*DIRECTIONS*: From the line that contains "The image size is (1024, 471)." to the end of the entries, copy each line exactly, though the pictures stay out.

** DATA EXTRACT follows **

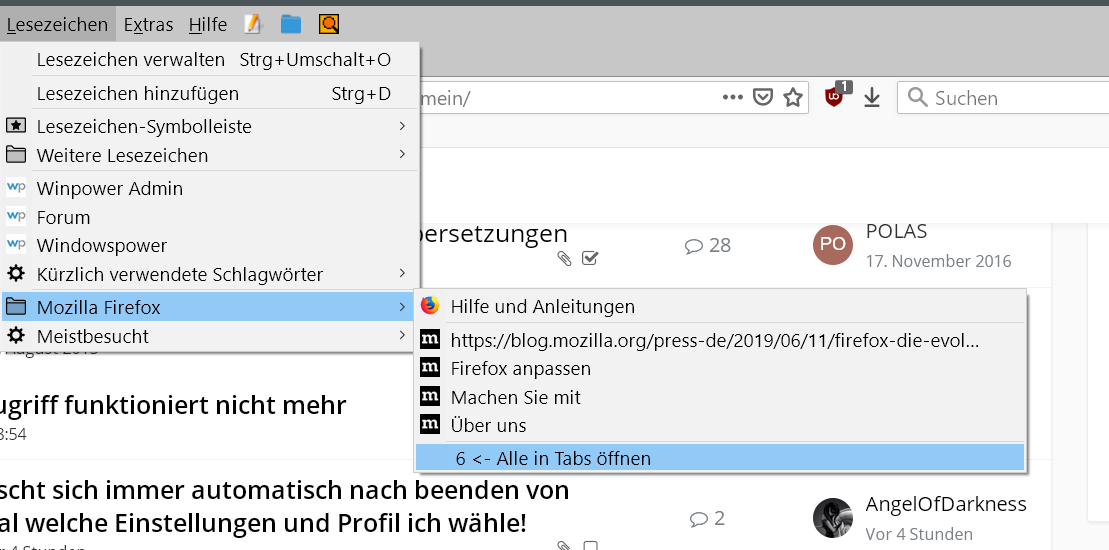Open the Winpower Admin bookmark

pyautogui.click(x=110, y=188)
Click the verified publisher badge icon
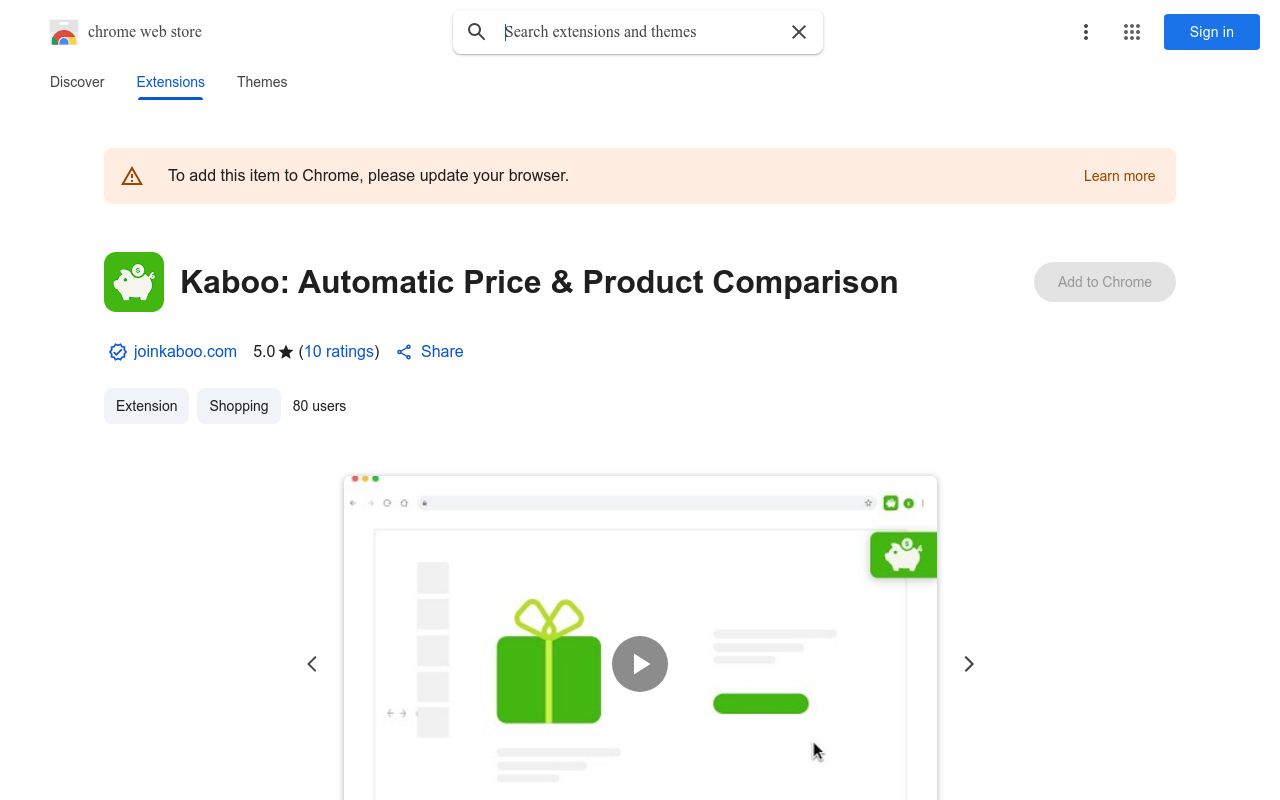Viewport: 1280px width, 800px height. 117,352
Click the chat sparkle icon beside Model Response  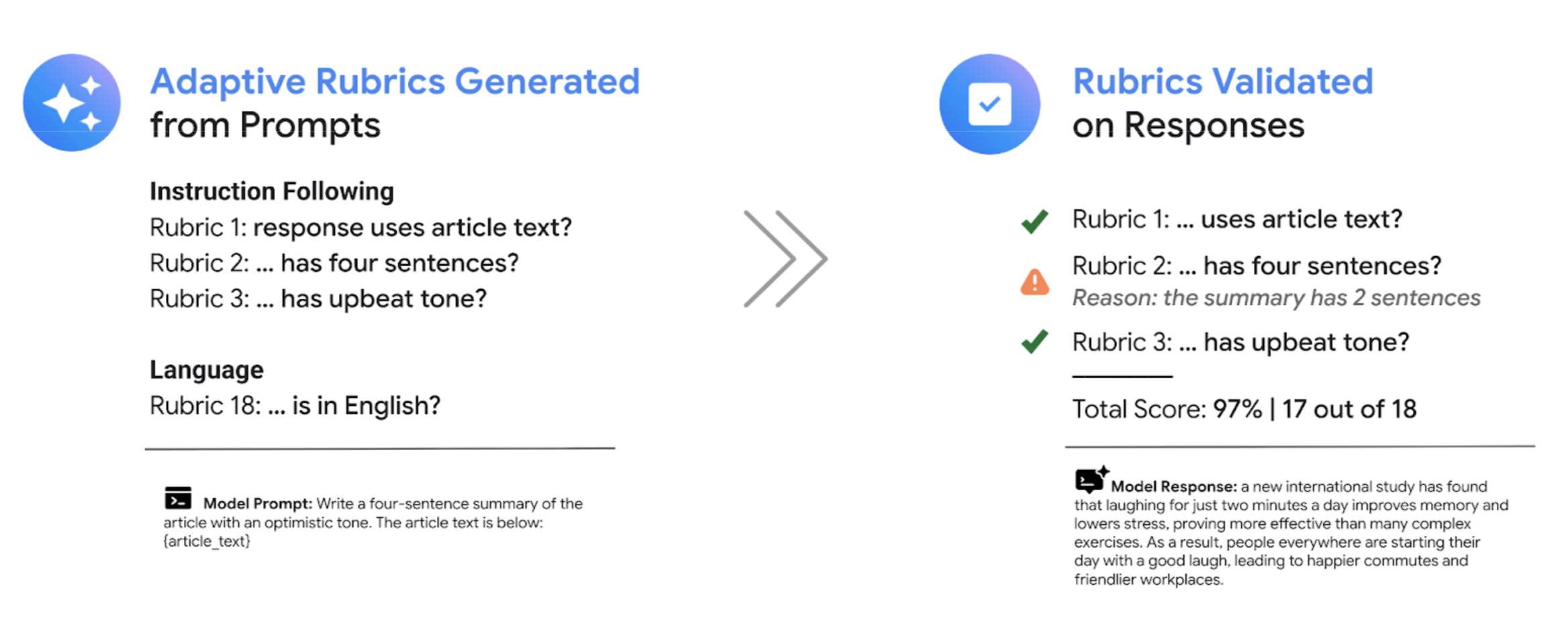pyautogui.click(x=1091, y=480)
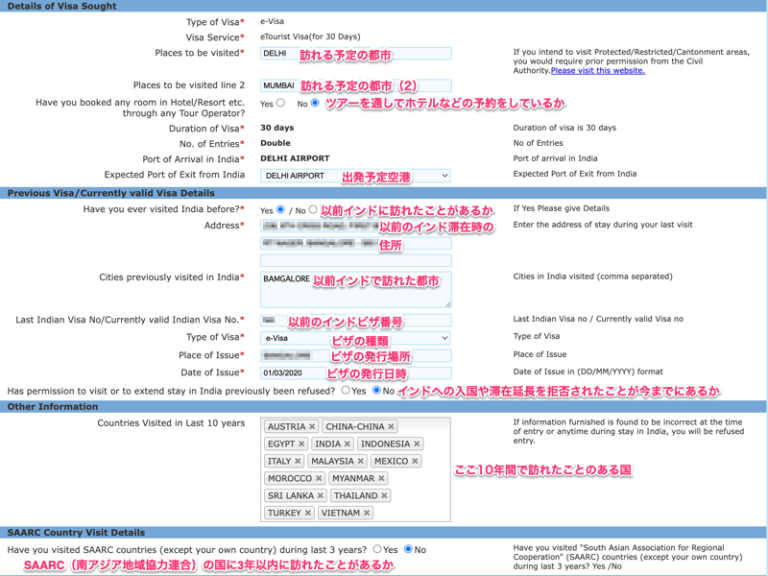Image resolution: width=768 pixels, height=576 pixels.
Task: Open Expected Port of Exit dropdown
Action: [x=355, y=175]
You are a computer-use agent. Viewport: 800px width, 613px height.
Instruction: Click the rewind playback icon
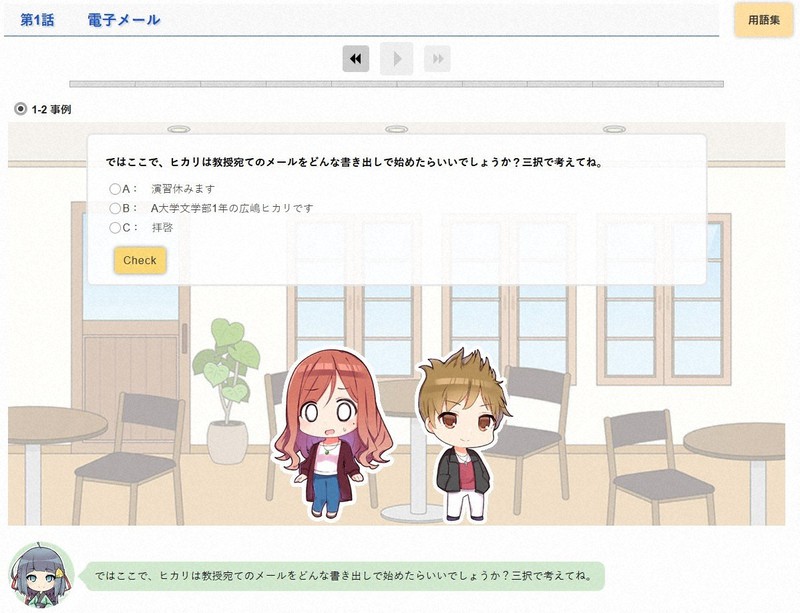point(354,60)
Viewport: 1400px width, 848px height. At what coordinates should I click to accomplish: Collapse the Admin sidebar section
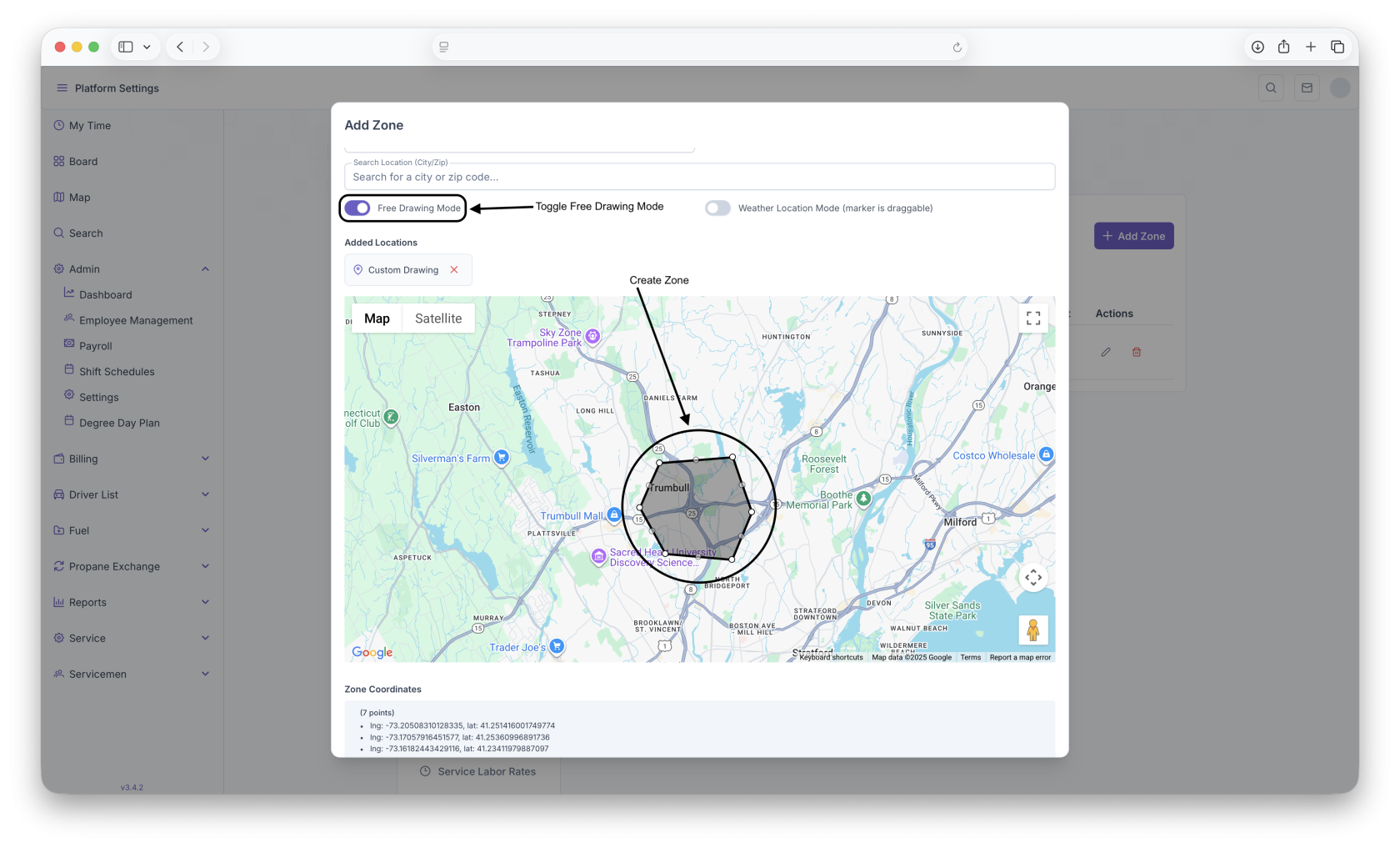[205, 269]
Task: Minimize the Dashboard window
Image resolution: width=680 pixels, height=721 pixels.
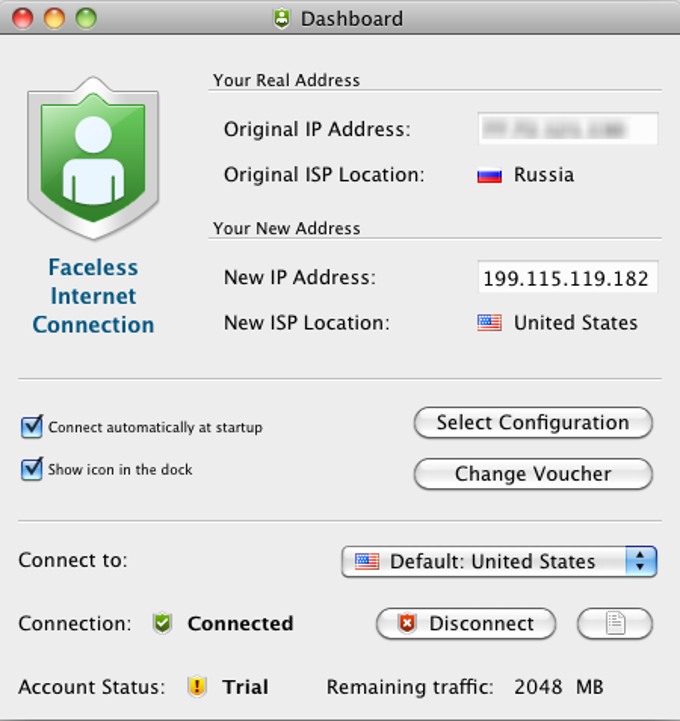Action: [54, 18]
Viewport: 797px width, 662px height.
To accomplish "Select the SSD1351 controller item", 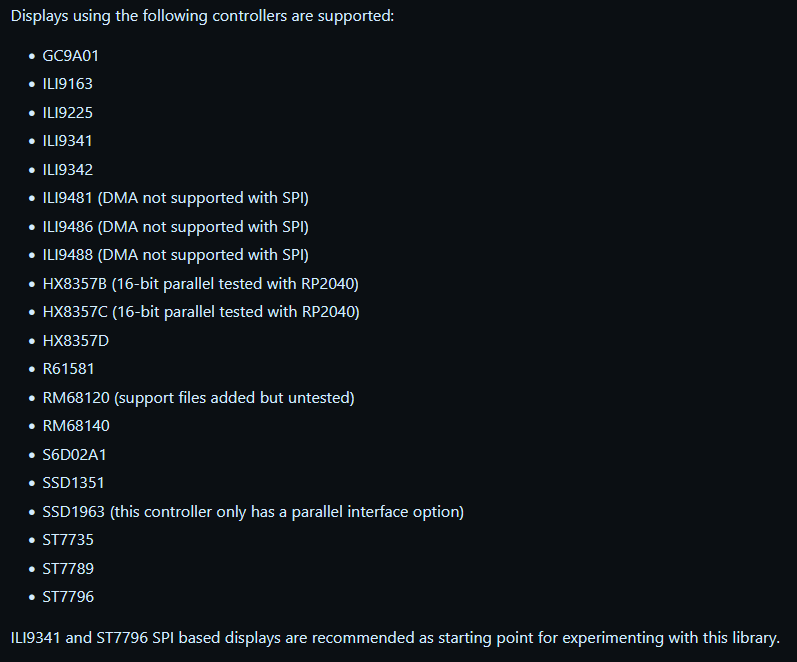I will (73, 483).
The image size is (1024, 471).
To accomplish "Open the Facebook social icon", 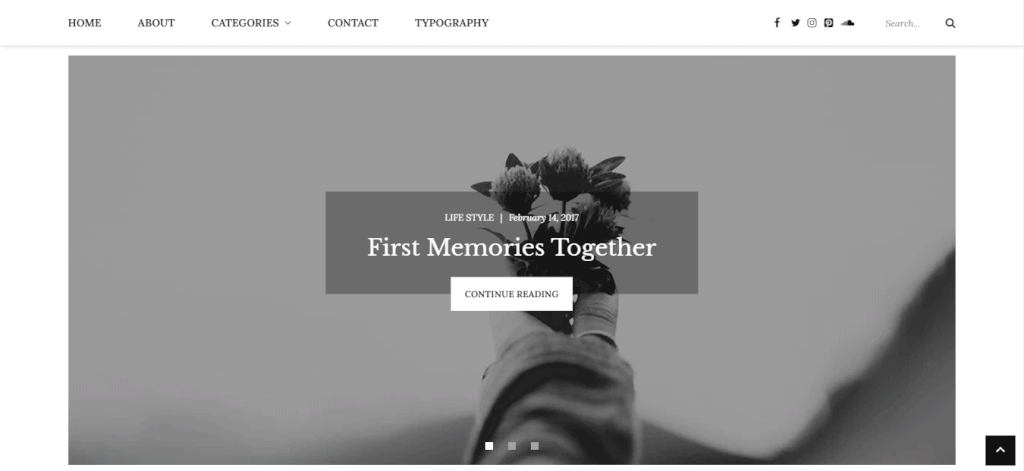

** End of DATA EXTRACT **

*ANSWER SPACE*:
The image size is (1024, 471).
To accomplish "Open the Facebook social icon", 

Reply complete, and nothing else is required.